What is being asked: Figure out how many lines in the records below hold the string "beside". That number alone is the answer.

Provided entries Block Start

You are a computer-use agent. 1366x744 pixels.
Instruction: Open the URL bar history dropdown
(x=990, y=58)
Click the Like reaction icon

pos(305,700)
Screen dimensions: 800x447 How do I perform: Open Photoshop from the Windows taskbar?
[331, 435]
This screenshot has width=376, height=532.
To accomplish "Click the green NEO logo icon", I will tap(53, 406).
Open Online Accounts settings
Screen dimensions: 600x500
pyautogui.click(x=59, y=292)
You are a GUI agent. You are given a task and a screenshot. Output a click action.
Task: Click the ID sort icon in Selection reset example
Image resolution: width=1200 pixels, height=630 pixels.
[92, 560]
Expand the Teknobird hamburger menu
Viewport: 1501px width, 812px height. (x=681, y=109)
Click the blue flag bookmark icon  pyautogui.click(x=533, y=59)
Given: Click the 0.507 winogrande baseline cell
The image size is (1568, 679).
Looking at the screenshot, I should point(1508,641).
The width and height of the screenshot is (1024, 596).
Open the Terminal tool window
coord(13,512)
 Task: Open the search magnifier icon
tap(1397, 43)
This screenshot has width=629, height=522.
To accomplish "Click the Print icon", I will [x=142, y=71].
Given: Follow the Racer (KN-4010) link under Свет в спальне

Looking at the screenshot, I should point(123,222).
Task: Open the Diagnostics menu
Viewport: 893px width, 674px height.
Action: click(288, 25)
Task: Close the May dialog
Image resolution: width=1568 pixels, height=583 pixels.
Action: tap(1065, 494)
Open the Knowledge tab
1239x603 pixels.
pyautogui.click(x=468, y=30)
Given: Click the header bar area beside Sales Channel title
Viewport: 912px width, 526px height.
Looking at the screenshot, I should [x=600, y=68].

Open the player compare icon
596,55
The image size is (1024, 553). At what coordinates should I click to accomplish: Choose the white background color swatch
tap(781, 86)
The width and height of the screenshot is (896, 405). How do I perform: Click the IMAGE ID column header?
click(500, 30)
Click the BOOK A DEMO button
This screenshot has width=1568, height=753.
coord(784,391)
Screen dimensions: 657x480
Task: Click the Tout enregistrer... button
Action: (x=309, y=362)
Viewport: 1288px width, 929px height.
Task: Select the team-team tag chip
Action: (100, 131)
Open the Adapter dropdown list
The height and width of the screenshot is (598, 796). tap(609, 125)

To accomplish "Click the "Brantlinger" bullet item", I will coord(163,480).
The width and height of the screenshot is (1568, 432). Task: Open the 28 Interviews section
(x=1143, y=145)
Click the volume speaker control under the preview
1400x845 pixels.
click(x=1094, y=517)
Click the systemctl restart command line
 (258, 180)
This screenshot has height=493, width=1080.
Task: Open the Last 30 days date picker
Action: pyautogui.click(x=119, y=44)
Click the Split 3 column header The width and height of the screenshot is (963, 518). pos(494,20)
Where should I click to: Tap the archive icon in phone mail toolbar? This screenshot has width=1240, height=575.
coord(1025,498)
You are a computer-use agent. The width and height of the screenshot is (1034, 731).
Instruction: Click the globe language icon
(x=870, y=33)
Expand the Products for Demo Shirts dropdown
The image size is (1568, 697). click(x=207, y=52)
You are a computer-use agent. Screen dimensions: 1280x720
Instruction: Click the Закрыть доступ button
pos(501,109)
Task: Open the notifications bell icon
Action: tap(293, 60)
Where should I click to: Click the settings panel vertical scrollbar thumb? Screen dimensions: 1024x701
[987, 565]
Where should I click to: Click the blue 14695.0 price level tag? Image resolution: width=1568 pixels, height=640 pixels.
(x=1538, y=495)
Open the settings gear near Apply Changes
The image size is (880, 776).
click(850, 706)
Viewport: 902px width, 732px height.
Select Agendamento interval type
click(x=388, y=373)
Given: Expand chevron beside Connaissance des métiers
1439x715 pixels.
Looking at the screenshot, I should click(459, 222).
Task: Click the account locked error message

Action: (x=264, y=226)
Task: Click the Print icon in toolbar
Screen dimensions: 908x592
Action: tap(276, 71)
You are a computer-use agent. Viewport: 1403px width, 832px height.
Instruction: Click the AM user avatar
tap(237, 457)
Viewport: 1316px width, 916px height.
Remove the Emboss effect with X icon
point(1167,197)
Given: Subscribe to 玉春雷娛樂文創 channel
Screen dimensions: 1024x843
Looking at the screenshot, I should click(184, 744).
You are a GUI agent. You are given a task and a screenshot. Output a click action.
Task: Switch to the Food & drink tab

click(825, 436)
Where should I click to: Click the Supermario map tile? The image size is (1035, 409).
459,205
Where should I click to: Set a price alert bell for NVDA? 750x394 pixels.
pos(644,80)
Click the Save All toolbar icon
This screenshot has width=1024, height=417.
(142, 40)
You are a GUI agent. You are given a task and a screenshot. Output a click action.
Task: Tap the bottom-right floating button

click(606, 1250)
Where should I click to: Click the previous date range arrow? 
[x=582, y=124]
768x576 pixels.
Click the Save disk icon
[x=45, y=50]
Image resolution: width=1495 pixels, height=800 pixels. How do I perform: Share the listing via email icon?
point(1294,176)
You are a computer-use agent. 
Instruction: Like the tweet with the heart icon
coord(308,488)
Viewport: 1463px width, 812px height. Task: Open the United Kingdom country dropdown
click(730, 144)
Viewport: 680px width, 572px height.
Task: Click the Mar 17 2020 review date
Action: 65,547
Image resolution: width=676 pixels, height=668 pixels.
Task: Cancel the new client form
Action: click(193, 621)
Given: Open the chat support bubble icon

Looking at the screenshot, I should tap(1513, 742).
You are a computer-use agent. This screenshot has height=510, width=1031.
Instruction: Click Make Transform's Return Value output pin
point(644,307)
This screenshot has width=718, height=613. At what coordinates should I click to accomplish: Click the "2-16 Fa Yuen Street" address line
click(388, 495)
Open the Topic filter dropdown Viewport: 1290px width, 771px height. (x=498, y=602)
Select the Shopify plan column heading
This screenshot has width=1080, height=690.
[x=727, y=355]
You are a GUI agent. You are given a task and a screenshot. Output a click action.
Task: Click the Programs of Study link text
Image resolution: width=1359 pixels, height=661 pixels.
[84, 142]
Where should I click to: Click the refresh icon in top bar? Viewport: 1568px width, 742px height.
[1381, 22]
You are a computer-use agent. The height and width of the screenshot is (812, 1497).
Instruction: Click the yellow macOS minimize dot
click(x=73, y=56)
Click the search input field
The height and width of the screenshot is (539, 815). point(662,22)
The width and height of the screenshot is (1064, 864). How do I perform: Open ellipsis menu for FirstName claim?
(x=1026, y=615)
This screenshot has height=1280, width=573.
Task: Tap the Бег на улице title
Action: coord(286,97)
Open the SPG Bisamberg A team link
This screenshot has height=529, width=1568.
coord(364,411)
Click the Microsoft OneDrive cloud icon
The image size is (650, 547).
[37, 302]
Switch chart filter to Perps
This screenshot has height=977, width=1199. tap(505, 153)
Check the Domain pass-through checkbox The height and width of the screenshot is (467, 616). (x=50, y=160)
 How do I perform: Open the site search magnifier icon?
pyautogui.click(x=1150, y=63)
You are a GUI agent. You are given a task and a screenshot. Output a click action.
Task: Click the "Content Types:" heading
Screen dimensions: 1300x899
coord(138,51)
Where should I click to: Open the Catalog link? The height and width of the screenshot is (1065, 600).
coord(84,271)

Provided entries Block End

Solution for this task: 2